Adam Rutherford on Science Communication


Chapters:

0:00 Adam Rutherford, pugnacious bar brawler on behalf of science, explains why he wrote the book

6:00 "How to Argue With a Racist" addresses several areas where people see biological differences, including skin color and sport.

10:00 Using skin color to define populations? It’s a relatively recent development, Adam explains. Of the differences we can observe, which ones are meaningful, and which are inventions from the recent past?

19:25 Adam explains how testing has clarified that African-Americans are a group defined by culture and history rather than genes – and yet within their diverse genetic mix of African and European ancestors, patterns of inheritance help tell the story of Africans brought to America, illustrating and confirming what we have long known about the harsh realities of slave life.

25:00 Adam discusses the implications of publishing this book in 2020 – in the wake of George Floyd’s death and the resulting moment of reckoning around the world.

34:25 Is ancestry testing inherently racist? Adam says that ancestry testing kits sell you a basic deceit that plays to our desire for a simple narrative. Not false but “very limited validity in terms of the information that they can convey.”

40:55 Adam reveals what you can learn if you lurk on Stormfront and other white supremacist websites (but please, kids, don’t try this at home). What if you’re not that “white” after all?

45:00 What can genetic professionals do if they want to help?

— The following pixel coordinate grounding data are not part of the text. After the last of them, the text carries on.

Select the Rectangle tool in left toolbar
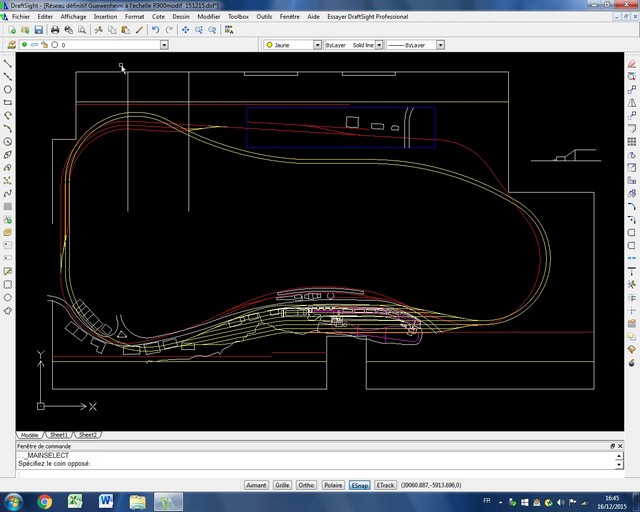 (x=8, y=102)
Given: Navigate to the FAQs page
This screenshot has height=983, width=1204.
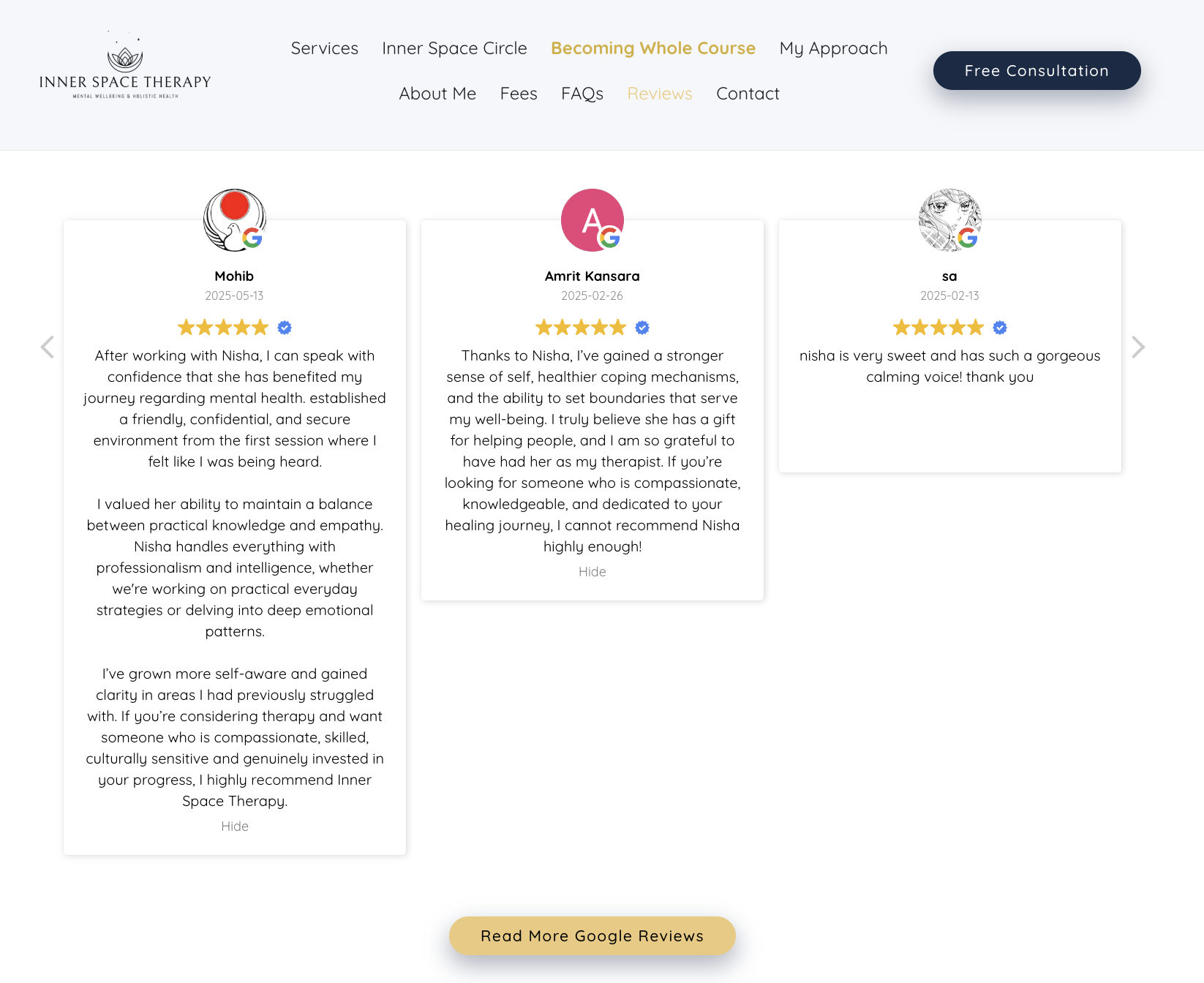Looking at the screenshot, I should click(x=582, y=94).
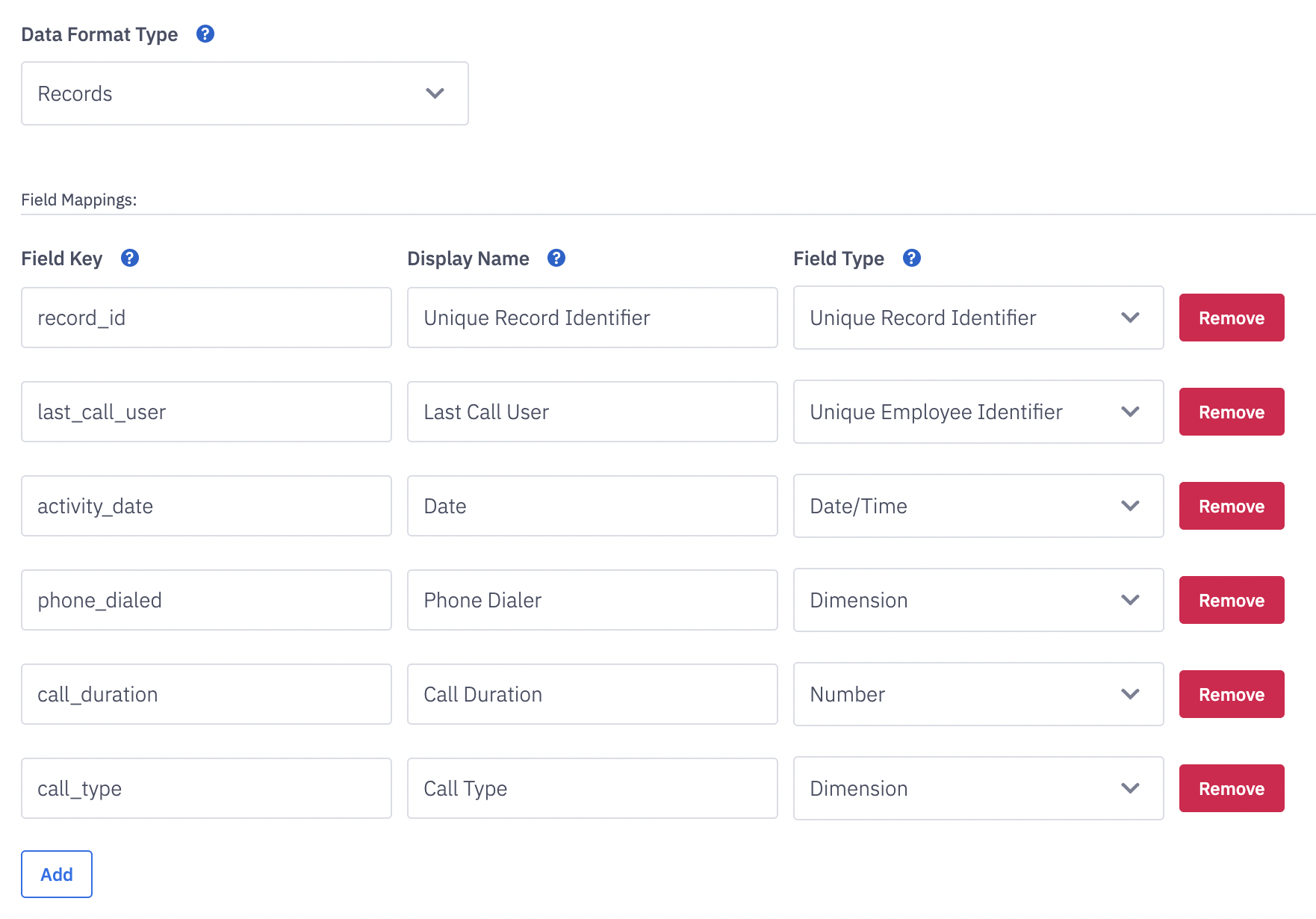This screenshot has width=1316, height=919.
Task: Remove the call_type field row
Action: pyautogui.click(x=1231, y=788)

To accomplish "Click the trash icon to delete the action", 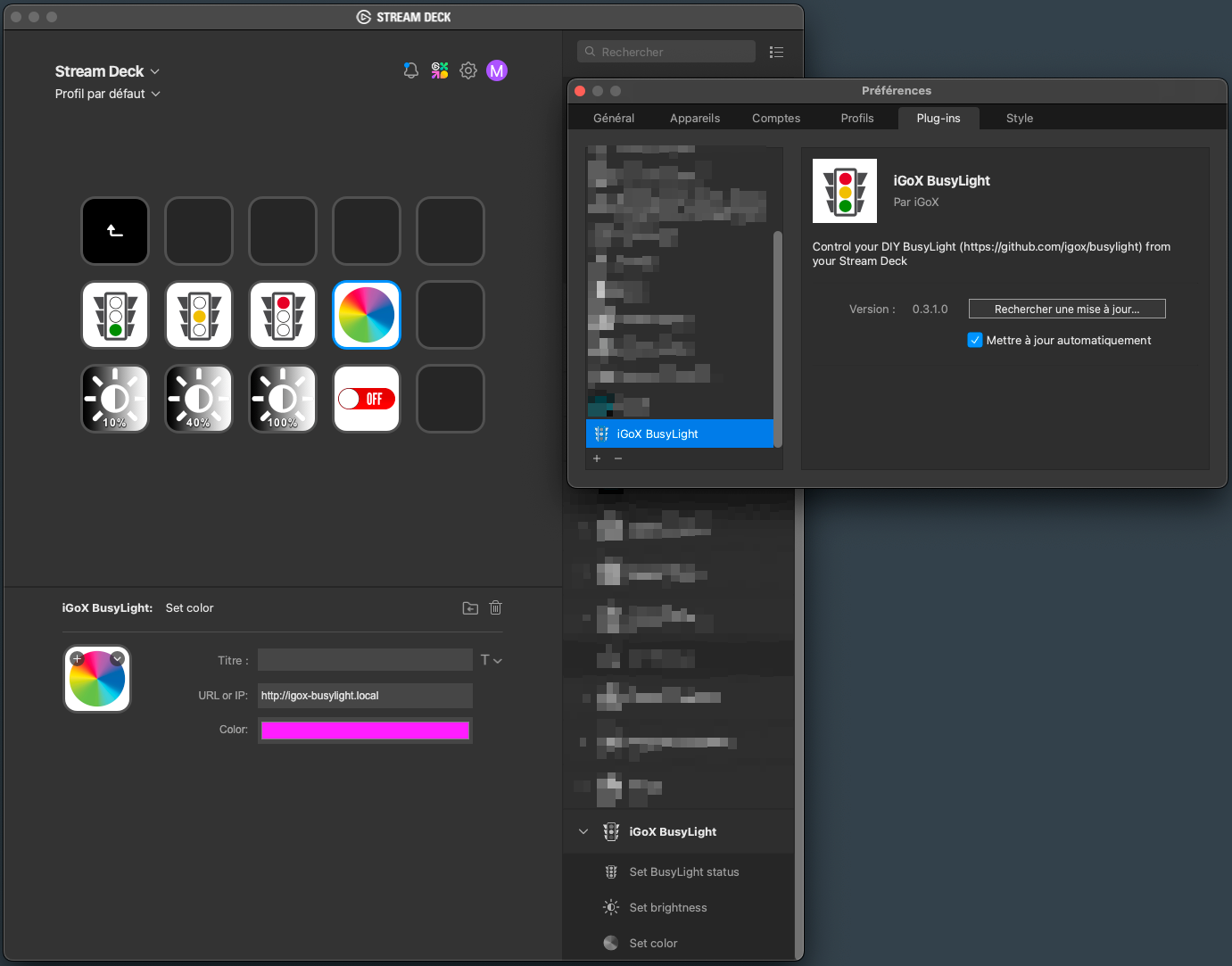I will (x=495, y=607).
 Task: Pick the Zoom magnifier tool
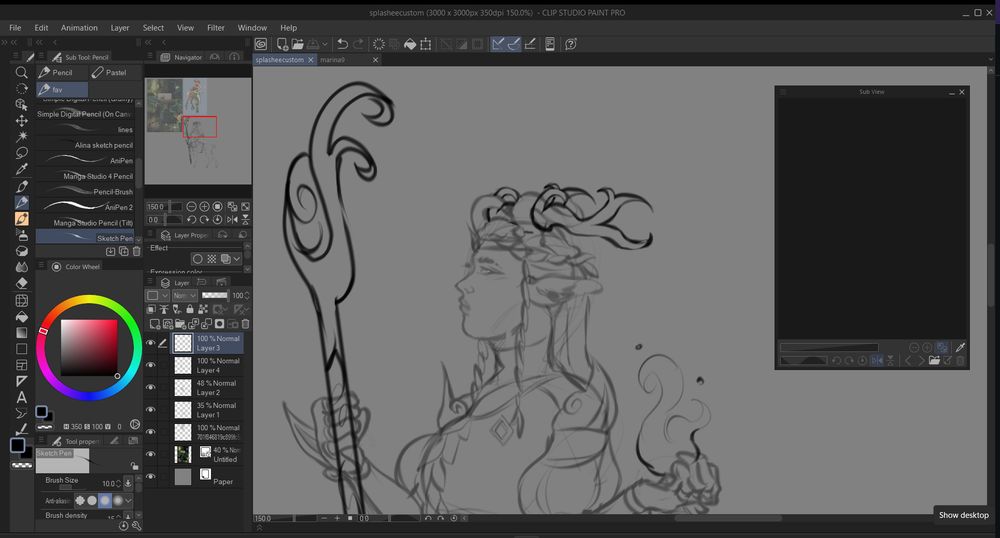21,72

Today’s podcast features Adam Rutherford, a geneticist trained at University College London who has spent much of his career as a science communicator: as an editor at Nature, as a radio and television commentator for the BBC, and as the author such books with delightful titles, including "Creation: the Origin of Life/The Future of Life" and "A Brief History of Everyone Who Ever Lived." Adam joins us to discuss his timely and excellent new book, "How to Argue With a Racist."